Retype each of the entries below word for word, leaving out the pictures.

[Entries for locating words and page elements]
────────────────

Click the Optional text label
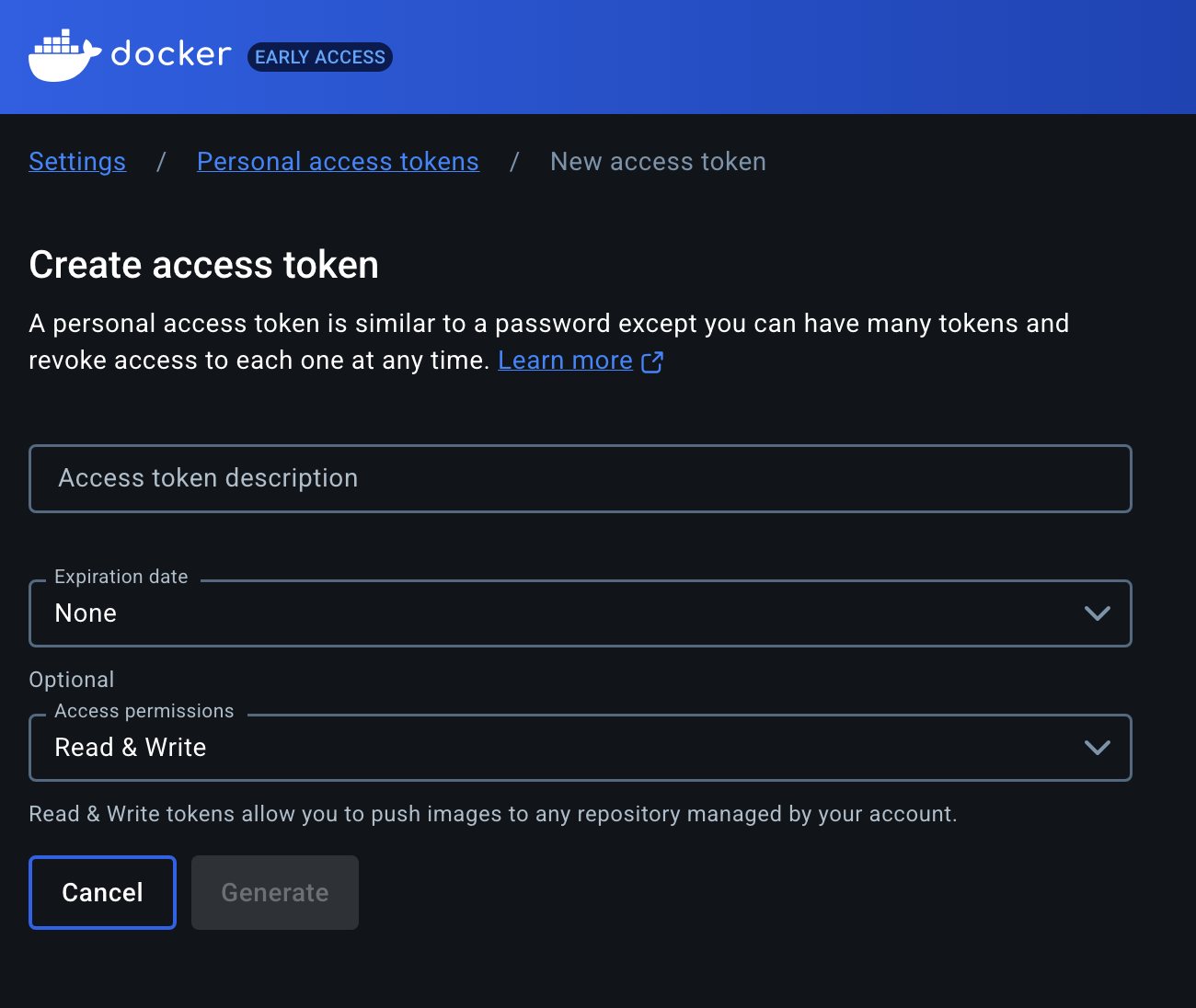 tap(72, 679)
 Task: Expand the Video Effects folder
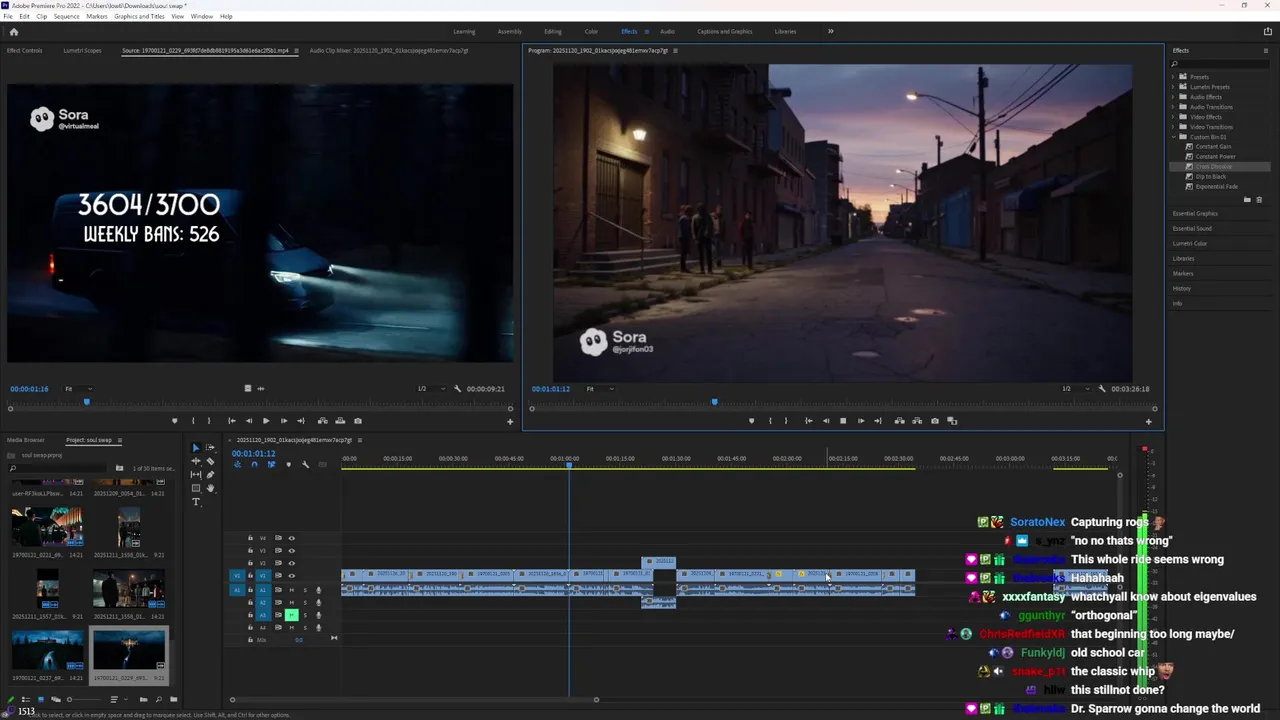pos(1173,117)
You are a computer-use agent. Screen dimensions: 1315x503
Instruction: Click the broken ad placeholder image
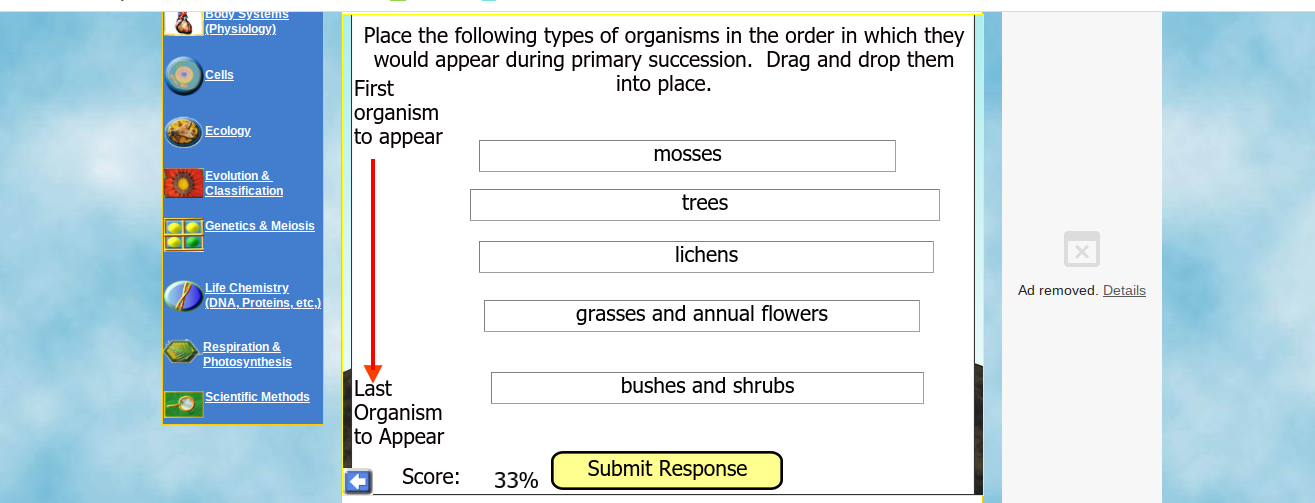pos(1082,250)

────────────────

RESPONSE BELOW:
Click the Optional text label
 tap(72, 679)
 Task: Expand the Video Effects folder
pos(1173,117)
You are a computer-use agent. Screen dimensions: 1315x503
Instruction: Click the broken ad placeholder image
pos(1082,250)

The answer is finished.